So I finally read the very famous Battle Hymn... by Amy Chua - probably a year or two after everyone else, right? Never mind. Better late than never.
I found the book eminently enjoyable. It was kind of strange because I alternated between thinking 'What, is this woman crazy?' to 'Wow, she's brave to be putting herself out there with all these radical sounding parenting confessions' to 'Uh-oh - why is some of this sounding a little too familiar'?
I am not sure why I was also a little disturbed by the book. Perhaps because I think I'm still personally figuring out my own parenting style - I have three small kids - and I'm just in my early thirties. While that's not exactly young, I know people my age and older who are still single or just married, with no kids on the horizon anywhere for the next couple of years at least. At twenty seven, I was one of the youngest mothers in my own rather limited social circle of friends and cousins. So the fact is that there hasn't really been someone to look up to with regard to what good parenting really means. Well, except my own mother - who is a wonderful lady, but look how confused her progeny turned out, right?
So anyway, I think overall Madame Chua is more than slightly nuts-oid and paranoid and all-around overdoing it as a parent in her very honest, funny, lovely book. And at the same time, she sounds not just so very human, but also so very normal. Despite her deliberately annoying sweeping generalizations, and all those statements and observations about 'Western parents' that are provocative yet probably true.
The only statement that really bothered me in the book, was the line ''Every day you don't practise, is a day you're getting worse''. This referred to the piano or the violin, but it hit me at two levels:
* My own playing of the guitar stagnated precisely because of the fact that I stopped playing regularly, stopped challenging myself.
* I recently enrolled Peanut in piano classes and it was a total eyewash because of the fact that I couldn't keep up with her lessons and get her to practise myself.

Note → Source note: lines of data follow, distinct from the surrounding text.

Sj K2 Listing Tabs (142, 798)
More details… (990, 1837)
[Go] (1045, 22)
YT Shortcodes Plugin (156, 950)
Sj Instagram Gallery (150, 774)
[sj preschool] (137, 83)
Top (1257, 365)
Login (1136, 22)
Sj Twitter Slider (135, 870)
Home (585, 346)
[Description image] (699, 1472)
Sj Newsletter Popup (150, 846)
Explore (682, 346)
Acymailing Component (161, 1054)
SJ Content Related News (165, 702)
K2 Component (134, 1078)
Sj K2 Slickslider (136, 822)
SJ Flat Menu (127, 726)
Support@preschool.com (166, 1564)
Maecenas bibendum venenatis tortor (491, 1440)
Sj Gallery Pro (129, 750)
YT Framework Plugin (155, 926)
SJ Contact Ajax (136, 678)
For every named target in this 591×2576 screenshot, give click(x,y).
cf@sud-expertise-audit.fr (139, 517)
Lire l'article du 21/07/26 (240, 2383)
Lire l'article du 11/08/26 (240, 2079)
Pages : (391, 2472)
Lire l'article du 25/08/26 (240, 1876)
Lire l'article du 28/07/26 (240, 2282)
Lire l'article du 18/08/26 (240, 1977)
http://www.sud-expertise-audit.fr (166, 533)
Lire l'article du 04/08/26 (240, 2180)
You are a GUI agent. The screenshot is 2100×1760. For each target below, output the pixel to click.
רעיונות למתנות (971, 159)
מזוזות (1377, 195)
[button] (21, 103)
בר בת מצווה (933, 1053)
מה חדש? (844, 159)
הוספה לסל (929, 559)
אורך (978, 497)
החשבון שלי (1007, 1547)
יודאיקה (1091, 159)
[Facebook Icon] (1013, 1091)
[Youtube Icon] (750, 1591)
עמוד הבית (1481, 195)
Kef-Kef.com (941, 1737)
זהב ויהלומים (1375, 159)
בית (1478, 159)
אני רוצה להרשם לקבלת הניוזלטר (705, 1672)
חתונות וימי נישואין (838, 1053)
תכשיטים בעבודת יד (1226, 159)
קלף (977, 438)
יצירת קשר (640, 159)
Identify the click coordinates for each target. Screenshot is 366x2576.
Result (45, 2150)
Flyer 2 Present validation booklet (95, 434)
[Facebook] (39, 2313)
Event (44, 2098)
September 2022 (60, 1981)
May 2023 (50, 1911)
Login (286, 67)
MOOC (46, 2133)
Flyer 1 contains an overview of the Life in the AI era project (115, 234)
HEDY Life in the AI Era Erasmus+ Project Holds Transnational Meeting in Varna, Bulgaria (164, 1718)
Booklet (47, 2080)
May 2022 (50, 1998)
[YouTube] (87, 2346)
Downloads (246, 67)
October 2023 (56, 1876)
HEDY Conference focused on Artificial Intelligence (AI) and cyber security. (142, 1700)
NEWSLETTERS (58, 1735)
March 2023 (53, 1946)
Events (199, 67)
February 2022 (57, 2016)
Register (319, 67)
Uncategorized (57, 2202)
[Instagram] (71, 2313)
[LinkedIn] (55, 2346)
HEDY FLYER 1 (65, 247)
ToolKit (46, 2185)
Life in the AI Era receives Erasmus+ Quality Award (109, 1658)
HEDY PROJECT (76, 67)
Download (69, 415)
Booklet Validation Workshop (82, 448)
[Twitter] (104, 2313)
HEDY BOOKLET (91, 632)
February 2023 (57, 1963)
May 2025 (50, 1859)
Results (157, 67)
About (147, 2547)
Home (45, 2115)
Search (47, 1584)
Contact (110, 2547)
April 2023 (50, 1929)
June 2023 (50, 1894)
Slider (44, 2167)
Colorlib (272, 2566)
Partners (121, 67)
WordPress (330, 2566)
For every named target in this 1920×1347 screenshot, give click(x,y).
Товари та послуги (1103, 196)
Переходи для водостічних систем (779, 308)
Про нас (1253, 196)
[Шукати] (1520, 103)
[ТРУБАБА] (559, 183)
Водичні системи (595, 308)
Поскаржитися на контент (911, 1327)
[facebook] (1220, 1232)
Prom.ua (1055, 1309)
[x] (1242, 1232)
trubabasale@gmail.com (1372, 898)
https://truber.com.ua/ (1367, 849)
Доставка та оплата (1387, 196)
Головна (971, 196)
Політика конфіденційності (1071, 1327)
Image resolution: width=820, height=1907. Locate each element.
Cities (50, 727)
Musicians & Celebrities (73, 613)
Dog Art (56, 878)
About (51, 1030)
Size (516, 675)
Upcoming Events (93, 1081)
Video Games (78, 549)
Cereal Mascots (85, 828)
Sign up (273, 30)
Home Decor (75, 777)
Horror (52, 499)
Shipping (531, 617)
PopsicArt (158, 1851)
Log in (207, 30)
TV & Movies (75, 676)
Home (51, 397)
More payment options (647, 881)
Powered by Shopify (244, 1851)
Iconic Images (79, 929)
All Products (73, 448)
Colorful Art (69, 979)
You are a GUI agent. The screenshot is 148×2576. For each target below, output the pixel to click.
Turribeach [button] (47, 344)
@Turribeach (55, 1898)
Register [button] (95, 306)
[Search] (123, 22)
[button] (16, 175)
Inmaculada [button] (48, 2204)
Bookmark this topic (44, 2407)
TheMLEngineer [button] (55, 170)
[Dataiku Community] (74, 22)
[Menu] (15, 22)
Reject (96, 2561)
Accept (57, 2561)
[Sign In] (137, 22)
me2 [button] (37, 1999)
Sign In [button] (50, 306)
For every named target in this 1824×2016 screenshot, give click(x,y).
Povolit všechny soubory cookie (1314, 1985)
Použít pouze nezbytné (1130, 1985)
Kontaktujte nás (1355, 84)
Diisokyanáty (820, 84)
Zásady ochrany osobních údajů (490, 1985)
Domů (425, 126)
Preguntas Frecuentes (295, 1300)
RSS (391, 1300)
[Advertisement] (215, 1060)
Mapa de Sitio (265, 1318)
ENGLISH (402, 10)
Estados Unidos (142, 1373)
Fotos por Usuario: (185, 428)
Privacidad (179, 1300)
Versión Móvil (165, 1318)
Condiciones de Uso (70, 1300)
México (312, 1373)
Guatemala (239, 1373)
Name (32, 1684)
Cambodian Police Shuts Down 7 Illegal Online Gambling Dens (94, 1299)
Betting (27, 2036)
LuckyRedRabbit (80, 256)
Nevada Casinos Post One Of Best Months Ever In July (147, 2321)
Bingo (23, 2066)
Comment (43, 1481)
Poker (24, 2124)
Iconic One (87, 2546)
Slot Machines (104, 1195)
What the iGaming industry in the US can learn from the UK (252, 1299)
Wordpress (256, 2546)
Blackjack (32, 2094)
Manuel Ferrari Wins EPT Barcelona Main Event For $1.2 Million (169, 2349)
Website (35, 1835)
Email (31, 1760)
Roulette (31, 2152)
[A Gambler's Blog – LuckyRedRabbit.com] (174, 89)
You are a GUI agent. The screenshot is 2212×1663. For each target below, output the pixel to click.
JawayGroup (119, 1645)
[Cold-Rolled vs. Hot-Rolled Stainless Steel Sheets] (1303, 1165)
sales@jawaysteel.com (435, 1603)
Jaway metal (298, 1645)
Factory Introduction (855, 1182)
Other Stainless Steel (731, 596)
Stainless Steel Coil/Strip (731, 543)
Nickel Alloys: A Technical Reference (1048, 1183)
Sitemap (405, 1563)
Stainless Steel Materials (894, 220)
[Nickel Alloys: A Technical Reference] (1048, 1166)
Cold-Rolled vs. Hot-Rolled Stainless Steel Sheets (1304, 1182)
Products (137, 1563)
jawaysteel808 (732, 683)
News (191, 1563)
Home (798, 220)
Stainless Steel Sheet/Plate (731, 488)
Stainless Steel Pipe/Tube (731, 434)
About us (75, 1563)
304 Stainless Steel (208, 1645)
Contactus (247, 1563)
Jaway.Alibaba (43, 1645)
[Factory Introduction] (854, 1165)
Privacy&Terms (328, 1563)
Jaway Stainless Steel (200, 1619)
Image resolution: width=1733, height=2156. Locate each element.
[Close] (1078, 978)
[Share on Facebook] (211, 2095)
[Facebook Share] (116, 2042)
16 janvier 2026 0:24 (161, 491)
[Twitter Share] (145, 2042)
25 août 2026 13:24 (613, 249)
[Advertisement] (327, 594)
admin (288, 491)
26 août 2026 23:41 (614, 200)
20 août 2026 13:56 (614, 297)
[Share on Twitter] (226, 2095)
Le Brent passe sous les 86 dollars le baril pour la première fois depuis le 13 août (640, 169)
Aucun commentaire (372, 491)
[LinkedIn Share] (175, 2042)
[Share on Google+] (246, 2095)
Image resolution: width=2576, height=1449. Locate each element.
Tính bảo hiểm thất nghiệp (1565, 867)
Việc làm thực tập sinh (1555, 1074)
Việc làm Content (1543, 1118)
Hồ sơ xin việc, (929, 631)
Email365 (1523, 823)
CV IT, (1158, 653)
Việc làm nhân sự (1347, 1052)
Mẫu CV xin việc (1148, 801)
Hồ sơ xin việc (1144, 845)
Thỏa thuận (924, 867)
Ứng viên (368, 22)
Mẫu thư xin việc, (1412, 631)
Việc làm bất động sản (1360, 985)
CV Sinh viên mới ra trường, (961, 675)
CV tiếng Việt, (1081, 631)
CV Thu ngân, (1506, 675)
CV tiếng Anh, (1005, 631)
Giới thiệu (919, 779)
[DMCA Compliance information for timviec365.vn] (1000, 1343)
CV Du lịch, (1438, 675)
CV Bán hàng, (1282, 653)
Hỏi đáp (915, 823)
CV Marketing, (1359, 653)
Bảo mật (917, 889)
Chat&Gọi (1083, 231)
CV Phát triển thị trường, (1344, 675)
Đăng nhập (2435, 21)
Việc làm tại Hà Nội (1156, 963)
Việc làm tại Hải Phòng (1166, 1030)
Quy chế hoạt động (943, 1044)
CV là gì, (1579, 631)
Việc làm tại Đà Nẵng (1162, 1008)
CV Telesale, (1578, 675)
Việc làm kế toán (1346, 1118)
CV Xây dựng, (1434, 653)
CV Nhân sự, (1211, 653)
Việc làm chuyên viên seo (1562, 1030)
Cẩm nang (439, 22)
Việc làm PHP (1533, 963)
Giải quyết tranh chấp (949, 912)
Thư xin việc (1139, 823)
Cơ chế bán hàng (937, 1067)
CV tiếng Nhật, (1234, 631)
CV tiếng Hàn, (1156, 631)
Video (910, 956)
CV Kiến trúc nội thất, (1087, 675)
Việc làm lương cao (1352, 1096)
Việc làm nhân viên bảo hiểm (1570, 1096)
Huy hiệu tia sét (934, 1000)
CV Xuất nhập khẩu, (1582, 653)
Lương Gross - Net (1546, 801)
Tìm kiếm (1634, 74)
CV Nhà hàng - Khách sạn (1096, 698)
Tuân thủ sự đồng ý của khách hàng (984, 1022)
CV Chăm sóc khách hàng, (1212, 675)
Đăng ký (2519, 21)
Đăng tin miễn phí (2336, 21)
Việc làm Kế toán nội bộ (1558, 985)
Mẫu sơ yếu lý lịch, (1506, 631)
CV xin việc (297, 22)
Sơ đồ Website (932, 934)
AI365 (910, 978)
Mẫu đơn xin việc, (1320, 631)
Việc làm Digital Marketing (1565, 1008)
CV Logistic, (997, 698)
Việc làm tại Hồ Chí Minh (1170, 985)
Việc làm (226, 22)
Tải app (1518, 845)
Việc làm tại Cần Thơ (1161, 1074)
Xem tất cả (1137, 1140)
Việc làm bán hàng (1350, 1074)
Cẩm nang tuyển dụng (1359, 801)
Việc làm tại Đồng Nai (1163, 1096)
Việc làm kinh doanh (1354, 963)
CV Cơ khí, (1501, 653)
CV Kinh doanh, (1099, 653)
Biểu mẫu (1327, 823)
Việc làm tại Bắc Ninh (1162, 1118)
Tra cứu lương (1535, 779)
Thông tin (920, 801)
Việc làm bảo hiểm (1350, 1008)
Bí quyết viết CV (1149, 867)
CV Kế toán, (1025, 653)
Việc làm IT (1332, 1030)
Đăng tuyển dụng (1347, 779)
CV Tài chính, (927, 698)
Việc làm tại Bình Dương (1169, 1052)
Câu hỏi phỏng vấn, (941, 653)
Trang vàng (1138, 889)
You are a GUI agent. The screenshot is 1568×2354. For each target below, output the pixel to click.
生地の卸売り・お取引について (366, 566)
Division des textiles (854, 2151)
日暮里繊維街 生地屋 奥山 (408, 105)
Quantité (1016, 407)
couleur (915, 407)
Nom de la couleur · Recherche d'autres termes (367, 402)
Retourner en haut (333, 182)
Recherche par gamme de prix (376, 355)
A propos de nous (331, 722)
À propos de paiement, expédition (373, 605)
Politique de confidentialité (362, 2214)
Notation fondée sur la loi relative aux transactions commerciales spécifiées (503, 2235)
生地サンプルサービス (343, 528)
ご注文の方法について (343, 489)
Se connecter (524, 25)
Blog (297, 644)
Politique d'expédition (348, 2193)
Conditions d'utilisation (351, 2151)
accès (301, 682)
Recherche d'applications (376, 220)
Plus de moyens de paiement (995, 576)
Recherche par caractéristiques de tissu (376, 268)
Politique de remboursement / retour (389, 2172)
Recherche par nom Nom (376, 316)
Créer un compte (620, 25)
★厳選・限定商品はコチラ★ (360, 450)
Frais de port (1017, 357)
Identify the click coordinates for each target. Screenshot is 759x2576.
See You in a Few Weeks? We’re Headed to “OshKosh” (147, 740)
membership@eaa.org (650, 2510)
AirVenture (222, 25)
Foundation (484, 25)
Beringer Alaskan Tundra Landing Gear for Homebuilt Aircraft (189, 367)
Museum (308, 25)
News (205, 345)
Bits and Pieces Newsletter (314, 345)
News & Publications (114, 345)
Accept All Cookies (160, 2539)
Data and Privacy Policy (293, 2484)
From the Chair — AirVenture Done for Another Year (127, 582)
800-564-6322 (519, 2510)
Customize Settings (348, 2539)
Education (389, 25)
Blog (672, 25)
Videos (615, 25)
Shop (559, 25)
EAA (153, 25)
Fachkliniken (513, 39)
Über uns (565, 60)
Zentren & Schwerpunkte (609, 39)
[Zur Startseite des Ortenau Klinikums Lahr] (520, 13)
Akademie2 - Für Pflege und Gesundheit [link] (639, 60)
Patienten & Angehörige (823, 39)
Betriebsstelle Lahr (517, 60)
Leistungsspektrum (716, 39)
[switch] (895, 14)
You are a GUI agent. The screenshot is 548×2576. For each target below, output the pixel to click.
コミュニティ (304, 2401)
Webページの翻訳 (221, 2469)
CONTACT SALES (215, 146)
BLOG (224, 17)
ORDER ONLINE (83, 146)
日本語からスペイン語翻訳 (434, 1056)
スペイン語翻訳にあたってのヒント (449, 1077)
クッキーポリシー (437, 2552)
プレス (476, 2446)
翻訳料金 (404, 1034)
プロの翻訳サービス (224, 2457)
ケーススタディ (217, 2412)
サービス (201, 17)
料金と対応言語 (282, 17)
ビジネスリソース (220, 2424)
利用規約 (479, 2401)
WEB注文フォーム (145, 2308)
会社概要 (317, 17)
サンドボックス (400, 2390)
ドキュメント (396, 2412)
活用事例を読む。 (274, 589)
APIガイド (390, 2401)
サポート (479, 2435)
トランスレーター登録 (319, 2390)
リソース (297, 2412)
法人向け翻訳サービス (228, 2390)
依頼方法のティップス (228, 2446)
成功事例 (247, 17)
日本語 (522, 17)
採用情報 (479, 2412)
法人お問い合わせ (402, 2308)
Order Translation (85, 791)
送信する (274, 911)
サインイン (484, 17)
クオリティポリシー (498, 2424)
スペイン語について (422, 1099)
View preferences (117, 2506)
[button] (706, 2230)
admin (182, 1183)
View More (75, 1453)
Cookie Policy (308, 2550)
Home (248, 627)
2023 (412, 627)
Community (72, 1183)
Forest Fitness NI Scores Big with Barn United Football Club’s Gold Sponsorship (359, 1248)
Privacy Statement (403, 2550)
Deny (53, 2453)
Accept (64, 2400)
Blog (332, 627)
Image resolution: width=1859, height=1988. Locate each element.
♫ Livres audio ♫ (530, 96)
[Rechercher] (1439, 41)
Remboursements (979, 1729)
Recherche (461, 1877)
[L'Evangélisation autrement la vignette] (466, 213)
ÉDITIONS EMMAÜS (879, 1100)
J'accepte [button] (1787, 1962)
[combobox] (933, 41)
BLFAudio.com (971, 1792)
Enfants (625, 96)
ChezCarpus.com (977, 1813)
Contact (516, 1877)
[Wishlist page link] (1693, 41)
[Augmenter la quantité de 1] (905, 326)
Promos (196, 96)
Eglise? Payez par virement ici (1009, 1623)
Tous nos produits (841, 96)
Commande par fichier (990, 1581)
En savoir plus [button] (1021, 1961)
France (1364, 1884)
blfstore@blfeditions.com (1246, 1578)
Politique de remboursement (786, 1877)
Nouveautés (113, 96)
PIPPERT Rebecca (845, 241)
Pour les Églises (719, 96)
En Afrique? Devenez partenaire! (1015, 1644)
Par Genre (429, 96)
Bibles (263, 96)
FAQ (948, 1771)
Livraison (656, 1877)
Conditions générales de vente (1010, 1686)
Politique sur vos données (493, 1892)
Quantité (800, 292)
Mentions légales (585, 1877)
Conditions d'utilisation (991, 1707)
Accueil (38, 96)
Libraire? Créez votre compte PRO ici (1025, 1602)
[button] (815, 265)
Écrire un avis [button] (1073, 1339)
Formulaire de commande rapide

I also totally subscribe to the author's idea that the most rewarding things in life are usually incredibly frustrating at the beginning. I faced that with the guitaring. With the writing. Early failures everywhere, and then finding some sort of beautiful rhythm that makes sure that some things just work.
And that's certainly one area I plan to push the kids as soon as I get my parenting act together - encouraging them past the early failures ( oh all right, maybe threatening, cajoling, bribing, too - whatever it takes!). So that they have a fighting chance at becoming excellent. The potential always exists, right?
And in any case, I take some comfort in the whole 'most rewarding things in life being frustrating at first' thing.
Because if that's true, parenting is all set to be the most rewarding thing in my life sometime in the distant future.
Have you read the book? What did you think?